Marco do início da semana de combate ao trabalho escravo, o dia 28 de janeiro teve uma ação promovida pelo Ministério Público do Trabalho (MPT) no Terminal Rodoviário de Belém. Divididos em equipes, os agentes distribuíram panfletos e realizaram conversas dentro dos ônibus que saíam para viagem a fim de esclarecer sobre as formas contemporâneas de escravização do trabalhador.
Presidente da delegacia sindical do Sindicato Nacional dos Auditores Fiscais do Trabalho (Sinait), Otávio Paixão destacou que um dos objetivos da ação era informar a população sobre a possibilidade de denunciar os casos de trabalho escravo que ainda existam. Ele explica que o trabalho escravo pode ser caracterizado pelo cerceamento do direito de ir e vir, jornada exaustiva, trabalho degradante, dentre outros aspectos. “Uma forma de trabalho escravo que ainda existe é quando a pessoa trabalha para pagar uma dívida que o patrão faz ela acreditar que existe”.

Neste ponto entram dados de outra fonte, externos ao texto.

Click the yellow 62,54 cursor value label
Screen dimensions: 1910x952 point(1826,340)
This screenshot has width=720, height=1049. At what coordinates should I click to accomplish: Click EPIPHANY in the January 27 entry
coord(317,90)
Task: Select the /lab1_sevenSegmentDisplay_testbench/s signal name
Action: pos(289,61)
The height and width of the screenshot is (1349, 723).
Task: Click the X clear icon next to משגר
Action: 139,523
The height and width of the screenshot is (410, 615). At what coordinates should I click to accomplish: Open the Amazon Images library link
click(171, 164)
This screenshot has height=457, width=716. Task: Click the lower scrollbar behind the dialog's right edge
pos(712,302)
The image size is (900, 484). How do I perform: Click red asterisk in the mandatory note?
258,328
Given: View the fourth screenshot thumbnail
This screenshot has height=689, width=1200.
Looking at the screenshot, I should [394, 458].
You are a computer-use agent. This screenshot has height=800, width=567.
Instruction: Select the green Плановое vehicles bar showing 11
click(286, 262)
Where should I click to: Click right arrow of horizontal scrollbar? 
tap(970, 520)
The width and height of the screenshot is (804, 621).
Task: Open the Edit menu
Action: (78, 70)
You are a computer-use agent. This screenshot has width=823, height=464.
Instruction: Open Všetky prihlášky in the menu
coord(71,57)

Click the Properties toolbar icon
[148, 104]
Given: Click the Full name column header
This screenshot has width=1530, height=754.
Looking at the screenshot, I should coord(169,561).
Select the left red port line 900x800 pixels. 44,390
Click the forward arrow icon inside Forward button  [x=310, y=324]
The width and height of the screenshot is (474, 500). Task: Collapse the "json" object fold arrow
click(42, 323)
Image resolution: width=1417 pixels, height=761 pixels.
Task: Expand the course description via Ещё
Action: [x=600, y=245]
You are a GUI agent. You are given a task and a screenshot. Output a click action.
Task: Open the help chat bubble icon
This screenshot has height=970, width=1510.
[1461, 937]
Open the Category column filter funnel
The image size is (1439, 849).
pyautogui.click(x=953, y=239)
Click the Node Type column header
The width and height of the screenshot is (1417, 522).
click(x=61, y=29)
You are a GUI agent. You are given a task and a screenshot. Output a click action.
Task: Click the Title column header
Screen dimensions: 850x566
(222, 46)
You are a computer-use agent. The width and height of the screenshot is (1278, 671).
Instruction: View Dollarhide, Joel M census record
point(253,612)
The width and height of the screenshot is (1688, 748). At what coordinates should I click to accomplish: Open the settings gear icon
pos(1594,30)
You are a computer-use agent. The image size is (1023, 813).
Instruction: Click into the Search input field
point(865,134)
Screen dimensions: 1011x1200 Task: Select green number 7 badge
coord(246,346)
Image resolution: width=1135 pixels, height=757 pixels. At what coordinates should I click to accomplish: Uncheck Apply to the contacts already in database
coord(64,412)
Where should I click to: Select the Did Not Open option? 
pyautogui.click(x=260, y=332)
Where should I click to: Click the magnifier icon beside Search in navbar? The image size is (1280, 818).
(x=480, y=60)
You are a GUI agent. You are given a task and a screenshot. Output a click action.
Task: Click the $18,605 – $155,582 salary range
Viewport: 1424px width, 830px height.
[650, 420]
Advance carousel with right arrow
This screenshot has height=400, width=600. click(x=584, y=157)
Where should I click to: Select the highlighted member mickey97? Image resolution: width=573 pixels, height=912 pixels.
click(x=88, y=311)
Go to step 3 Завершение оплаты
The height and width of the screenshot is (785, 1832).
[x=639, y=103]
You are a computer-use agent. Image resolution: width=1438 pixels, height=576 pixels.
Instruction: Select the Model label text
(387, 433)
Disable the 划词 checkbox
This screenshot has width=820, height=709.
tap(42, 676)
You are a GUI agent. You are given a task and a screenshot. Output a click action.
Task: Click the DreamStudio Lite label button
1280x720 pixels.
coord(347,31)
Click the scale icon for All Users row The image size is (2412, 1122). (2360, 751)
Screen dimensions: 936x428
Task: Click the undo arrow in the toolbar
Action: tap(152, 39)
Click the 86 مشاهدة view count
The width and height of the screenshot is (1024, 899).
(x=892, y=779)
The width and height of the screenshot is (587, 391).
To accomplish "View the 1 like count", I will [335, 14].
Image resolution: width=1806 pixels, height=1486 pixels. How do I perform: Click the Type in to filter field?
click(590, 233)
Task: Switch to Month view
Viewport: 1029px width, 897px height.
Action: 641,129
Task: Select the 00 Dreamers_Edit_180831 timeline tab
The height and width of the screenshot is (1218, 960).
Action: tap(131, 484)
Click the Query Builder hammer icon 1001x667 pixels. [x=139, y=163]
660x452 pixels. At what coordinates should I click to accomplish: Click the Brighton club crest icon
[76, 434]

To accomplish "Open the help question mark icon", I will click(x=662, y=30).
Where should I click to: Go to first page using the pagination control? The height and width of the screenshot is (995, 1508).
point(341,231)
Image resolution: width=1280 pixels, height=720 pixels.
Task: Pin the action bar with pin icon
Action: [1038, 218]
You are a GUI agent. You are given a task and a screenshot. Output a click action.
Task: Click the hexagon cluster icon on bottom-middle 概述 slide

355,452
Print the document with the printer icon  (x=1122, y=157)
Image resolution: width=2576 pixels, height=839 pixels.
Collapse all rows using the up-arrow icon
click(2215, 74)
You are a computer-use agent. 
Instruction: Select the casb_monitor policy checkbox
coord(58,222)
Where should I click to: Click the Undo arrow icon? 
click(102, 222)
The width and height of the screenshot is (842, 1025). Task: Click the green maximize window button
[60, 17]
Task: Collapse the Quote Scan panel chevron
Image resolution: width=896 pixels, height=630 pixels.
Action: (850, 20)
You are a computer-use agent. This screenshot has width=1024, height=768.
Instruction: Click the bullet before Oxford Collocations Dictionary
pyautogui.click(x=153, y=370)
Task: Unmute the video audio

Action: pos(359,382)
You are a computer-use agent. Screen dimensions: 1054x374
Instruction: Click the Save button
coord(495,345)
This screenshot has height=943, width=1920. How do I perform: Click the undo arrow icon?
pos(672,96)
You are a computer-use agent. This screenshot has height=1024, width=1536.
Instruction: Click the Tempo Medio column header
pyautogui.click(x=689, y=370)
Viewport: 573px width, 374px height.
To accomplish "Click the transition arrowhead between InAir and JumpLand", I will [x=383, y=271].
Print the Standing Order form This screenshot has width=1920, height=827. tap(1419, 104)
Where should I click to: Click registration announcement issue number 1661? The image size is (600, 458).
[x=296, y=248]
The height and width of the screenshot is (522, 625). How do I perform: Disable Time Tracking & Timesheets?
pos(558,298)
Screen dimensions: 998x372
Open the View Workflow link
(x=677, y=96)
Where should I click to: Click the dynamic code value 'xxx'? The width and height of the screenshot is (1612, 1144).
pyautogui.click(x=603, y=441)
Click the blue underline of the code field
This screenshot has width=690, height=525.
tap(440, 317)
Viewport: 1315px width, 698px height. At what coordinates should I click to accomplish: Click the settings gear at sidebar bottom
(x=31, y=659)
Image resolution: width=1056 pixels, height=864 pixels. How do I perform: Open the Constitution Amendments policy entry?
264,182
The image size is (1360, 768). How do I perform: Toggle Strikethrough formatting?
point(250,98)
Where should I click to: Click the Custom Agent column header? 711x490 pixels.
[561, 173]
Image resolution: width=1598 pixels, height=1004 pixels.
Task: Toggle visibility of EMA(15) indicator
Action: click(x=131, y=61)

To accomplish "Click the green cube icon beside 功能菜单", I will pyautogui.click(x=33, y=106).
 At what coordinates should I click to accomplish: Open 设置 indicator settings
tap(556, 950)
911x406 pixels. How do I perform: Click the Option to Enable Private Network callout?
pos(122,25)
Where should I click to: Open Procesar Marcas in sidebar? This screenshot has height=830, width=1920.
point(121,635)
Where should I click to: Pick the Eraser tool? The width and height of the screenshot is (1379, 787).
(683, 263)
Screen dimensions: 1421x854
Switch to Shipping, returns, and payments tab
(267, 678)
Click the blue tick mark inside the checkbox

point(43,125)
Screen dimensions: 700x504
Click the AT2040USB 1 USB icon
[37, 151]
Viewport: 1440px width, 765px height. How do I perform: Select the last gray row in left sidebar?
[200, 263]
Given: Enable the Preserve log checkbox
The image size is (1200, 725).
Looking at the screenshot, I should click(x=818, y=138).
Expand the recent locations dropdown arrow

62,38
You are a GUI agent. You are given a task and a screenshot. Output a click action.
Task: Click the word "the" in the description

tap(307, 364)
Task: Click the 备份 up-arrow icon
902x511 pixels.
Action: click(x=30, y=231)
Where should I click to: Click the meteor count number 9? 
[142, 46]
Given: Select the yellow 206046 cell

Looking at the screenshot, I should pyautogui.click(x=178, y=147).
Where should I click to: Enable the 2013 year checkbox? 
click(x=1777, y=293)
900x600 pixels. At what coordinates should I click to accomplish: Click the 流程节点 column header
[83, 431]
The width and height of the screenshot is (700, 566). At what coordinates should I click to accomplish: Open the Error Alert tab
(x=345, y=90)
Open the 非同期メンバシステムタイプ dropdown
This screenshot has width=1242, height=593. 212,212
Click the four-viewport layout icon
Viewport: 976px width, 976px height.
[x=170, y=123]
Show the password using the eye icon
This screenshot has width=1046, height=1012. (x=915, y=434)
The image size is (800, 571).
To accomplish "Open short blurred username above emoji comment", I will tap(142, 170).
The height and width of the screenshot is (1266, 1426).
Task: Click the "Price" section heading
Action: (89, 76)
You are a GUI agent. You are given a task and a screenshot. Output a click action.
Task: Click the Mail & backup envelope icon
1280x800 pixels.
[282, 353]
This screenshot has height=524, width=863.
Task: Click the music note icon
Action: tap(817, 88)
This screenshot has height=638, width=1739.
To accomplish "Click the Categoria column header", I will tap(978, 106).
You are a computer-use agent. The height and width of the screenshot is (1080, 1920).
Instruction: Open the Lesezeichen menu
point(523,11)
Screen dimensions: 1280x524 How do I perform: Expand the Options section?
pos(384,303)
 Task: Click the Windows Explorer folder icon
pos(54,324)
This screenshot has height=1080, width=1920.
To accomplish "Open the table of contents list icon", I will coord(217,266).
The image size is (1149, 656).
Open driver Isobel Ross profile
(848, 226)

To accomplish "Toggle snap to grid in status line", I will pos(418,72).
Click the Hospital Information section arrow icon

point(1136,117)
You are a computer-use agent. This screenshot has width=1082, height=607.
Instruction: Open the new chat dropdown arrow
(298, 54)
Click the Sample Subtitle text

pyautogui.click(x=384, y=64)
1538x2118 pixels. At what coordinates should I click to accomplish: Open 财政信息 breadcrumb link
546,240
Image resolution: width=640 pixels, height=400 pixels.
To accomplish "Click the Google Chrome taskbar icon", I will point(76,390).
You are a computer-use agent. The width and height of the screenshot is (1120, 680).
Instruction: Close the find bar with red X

Quem passou pelo Terminal e teve a oportunidade de se esclarecer mais sobre o assunto aprovou a medida. “É importante fazer esse tipo de divulgação porque as pessoas acabam desconhecendo os seus direitos”, considerou o agente de viagens, Manoel Mendonça, 56 anos.
No Pará a maior parte do trabalho escravo existente ainda se concentra na zona rural
DATA
Instituído como o dia nacional de combate ao trabalho escravo, o dia 28 de janeiro foi a data em que os auditores fiscais do trabalho Erastóstenes Gonçalves, João Batista Lage e Nelson José da Silva e o motorista Aílton de Oliveira foram assassinados, no ano de 2004, quando apuravam uma denúncia de trabalho escravo na zona rural de Unaí, município do Estado de Minas Gerais.